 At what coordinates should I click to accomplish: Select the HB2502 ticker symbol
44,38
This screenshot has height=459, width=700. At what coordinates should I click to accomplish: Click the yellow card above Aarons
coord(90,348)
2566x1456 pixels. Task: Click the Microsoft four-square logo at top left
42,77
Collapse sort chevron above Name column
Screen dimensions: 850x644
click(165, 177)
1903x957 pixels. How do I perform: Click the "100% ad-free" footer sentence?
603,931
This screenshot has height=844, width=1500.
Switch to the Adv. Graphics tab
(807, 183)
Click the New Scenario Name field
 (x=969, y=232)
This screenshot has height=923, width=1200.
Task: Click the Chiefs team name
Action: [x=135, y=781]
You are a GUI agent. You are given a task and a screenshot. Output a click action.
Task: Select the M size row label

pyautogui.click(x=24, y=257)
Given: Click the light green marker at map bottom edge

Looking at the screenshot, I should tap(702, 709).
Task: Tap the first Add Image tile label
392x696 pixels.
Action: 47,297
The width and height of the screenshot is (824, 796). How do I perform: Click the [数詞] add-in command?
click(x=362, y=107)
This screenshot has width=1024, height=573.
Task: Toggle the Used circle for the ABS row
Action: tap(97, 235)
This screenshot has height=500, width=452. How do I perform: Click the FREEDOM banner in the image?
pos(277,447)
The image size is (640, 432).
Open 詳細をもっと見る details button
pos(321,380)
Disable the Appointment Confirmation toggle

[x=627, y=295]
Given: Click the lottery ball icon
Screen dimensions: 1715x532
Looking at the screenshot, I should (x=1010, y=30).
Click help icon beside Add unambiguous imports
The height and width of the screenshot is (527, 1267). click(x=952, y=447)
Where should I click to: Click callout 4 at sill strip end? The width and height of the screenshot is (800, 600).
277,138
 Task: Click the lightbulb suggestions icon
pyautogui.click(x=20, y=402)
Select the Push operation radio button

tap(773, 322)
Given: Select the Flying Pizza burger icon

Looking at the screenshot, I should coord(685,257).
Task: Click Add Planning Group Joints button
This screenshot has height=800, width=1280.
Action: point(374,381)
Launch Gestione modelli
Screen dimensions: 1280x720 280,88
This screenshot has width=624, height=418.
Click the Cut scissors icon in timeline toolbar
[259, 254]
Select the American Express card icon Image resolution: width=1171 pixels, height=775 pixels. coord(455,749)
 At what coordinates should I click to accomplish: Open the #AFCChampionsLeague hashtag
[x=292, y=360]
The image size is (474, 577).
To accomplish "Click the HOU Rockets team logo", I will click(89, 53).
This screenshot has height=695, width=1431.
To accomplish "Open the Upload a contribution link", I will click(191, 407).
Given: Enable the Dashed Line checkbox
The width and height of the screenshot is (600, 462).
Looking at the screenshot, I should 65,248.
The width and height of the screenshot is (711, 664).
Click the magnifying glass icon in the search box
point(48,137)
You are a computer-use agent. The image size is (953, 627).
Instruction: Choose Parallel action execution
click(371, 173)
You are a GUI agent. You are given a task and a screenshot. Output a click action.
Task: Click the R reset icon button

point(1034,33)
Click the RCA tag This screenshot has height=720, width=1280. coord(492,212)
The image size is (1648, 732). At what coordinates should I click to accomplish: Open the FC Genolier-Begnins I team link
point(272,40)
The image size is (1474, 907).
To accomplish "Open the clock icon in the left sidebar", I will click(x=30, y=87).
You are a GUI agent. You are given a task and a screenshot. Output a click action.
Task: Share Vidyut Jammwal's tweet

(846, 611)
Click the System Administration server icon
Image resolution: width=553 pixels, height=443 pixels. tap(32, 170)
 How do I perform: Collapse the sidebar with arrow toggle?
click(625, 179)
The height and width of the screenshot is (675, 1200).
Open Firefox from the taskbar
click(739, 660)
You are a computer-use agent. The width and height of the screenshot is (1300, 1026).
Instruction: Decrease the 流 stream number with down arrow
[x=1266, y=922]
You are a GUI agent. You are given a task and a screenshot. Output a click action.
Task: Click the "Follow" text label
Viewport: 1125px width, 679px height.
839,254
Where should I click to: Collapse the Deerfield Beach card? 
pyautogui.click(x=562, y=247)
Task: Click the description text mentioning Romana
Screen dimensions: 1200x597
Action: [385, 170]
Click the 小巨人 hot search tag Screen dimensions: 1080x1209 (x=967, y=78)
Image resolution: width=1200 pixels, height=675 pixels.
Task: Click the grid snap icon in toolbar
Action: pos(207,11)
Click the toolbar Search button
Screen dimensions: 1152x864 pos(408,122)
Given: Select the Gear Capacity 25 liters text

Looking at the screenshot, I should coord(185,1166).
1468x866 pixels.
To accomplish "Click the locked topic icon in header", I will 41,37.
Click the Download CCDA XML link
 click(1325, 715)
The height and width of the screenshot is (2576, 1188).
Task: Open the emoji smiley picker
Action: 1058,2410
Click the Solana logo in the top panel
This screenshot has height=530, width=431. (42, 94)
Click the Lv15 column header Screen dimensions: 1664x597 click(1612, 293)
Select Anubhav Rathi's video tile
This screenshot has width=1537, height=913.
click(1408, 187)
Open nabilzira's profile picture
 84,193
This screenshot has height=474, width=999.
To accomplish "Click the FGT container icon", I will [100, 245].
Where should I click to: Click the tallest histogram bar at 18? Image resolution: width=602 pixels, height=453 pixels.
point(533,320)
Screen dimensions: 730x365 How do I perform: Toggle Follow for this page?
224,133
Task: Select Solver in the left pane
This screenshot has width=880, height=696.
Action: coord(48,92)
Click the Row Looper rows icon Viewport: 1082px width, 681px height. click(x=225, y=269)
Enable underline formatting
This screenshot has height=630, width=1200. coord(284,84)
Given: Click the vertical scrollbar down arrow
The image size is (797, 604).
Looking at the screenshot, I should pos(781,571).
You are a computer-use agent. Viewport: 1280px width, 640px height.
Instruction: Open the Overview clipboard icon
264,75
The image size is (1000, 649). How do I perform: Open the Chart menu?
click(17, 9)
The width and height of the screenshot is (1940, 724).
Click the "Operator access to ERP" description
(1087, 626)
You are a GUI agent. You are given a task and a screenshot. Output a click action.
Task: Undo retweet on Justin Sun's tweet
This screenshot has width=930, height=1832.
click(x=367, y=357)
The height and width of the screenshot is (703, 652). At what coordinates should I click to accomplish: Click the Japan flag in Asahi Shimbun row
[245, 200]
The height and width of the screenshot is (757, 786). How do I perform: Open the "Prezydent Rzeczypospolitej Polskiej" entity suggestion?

### Your assignment:
Take every line from the data above that holds "computer" and copy it out.

### The answer:
You are a computer-use agent. The image size is (953, 627).
You are a computer-use agent. The width and height of the screenshot is (1300, 1026).
You are a computer-use agent. Viewport: 1280px width, 640px height.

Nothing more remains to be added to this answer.